## TEXT UNDER STUDY
□ □ □ □
This is a very old Sun Ultra 10, which could potentially have hardware
issue, so before I open a new bug, can anyone running similar sparc64
release confirm the same behavior?
The corruption seems to occur with the following pragmas:
#pragma GCC diagnostic push
#pragma GCC diagnostic ignored "-Wcast-align"
...
#pragma GCC diagnostic pop
This results in u64_ptr pointer corruption, which points to the wrong
address and prints the wrong values in both cases:
$ gcc test.c && ./a.out
data=0xffffffffffffd388, u64_ptr=0xffffffffffffd390, *u64_ptr=1078020256
data=0xffffffffffffd380, u64_ptr=0xffffffffffffd388, *u64_ptr=1122334455
If I comment out GCC pragmas, the code executes correctly. Pointers:
data and u64_ptr are the same and the values printed are also correct:
$ gcc test.c && ./a.out
data=0xffffffffffffd388, u64_ptr=0xffffffffffffd388, *u64_ptr=1122334455
data=0xffffffffffffd380, u64_ptr=0xffffffffffffd380, *u64_ptr=6677889900
GCC documentation does not give any guidance on where such pragmas can
be used: before, around or within block statements. However, the same
test programs compiles and runs correctly on SPARC Solaris-11.4 with
GCC-13.3.
□ □ □ □
## SUPPLIED ENTRIES
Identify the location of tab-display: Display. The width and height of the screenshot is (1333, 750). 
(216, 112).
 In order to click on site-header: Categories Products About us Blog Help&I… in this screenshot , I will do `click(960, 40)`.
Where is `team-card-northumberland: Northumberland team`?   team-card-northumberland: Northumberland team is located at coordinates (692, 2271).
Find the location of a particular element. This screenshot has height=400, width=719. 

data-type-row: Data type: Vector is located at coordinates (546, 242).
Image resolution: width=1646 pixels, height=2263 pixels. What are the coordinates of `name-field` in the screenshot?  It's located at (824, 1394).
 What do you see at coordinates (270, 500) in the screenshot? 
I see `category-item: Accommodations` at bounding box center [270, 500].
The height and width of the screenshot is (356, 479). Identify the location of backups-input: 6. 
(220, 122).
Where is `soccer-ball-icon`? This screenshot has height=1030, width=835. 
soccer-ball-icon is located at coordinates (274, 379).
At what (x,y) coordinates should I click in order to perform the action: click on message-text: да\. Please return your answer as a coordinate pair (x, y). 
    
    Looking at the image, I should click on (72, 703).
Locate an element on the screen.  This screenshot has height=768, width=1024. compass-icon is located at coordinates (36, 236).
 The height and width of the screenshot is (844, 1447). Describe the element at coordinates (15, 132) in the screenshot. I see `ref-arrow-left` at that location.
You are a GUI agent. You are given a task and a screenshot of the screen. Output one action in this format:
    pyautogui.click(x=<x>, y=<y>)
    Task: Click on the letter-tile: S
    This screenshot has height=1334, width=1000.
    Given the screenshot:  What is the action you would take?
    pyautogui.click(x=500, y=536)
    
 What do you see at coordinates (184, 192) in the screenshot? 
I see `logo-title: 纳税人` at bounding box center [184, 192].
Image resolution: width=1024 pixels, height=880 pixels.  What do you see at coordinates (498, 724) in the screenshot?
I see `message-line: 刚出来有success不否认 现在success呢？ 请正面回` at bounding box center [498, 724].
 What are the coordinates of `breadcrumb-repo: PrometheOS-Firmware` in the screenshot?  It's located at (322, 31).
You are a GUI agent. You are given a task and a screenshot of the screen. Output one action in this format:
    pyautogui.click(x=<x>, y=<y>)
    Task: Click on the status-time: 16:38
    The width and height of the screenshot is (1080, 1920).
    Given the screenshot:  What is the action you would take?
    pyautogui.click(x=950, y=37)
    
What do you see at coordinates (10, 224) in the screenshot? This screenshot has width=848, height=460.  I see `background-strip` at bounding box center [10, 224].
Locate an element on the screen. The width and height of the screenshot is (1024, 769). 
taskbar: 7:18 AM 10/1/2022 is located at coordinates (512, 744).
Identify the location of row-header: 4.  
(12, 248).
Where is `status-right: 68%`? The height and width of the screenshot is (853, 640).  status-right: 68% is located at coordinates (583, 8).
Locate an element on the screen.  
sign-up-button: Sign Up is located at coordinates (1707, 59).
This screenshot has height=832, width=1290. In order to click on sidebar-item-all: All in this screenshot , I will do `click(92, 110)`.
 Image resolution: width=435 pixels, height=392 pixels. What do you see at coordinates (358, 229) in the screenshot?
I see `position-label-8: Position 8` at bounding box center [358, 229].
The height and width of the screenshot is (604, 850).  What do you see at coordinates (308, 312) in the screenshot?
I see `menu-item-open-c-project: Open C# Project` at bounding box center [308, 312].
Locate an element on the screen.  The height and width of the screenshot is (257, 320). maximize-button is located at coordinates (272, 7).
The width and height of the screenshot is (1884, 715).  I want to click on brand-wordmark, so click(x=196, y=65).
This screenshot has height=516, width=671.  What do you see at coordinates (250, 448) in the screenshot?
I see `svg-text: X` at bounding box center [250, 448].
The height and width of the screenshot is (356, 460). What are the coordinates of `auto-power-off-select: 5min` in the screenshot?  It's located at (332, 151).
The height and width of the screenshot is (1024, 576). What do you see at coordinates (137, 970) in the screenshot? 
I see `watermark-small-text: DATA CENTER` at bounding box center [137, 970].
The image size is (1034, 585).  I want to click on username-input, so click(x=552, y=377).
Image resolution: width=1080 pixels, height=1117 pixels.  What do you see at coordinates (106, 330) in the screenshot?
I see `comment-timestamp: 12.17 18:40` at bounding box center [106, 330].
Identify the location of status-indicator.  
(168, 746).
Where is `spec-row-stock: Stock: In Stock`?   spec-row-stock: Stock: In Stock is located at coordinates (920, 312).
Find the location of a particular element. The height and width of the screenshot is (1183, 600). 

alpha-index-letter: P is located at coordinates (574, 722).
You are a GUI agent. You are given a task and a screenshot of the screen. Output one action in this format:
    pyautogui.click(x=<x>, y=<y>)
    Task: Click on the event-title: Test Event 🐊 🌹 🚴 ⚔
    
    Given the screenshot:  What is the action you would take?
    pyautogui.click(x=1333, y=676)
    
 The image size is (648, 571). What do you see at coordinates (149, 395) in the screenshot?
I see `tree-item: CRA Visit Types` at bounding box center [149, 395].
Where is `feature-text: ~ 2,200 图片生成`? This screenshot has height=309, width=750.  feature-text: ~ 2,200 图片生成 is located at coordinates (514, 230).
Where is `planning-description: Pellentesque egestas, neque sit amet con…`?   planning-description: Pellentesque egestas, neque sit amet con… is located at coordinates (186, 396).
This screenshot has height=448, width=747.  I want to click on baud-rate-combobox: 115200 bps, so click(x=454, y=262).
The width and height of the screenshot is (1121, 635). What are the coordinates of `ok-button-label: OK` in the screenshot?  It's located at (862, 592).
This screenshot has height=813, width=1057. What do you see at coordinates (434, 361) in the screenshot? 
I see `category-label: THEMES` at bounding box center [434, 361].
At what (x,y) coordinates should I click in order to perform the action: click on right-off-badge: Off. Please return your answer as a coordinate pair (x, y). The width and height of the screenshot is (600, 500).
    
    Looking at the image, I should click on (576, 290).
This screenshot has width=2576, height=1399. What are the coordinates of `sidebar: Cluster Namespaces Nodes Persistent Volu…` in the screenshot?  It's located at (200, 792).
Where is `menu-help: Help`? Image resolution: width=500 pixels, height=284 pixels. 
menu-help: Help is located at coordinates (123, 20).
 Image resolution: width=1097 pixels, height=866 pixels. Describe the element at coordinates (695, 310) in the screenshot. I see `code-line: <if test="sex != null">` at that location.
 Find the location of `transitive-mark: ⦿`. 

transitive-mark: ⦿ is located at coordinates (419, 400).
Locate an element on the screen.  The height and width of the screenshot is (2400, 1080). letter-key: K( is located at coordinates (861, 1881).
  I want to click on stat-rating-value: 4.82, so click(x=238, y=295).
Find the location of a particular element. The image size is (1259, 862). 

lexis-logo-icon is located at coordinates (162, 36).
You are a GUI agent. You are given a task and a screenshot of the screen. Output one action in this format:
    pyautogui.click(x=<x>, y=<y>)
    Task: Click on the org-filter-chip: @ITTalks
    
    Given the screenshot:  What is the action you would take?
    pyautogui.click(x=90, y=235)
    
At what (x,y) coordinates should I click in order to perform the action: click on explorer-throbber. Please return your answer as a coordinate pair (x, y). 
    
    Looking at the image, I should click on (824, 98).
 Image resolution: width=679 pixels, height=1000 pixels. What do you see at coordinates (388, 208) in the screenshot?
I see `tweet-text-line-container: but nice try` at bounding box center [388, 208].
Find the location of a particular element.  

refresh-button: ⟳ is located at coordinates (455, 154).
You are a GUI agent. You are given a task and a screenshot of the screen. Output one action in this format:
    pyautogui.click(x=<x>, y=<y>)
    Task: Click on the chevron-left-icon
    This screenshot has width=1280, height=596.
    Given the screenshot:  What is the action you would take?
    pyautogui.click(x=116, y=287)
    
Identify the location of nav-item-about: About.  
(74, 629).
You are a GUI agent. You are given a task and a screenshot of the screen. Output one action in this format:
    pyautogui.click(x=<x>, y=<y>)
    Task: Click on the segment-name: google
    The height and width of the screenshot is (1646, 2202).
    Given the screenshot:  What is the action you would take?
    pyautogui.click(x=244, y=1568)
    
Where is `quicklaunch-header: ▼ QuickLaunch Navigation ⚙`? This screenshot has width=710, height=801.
□ □ □ □
## EXERCISE AIM
In the text above about GCC pragmas on sparc64, translate this sentence into Spanish: "If I comment out GCC pragmas, the code executes correctly."

## OUTPUT
Si comento los pragmas de GCC, el código se ejecuta correctamente.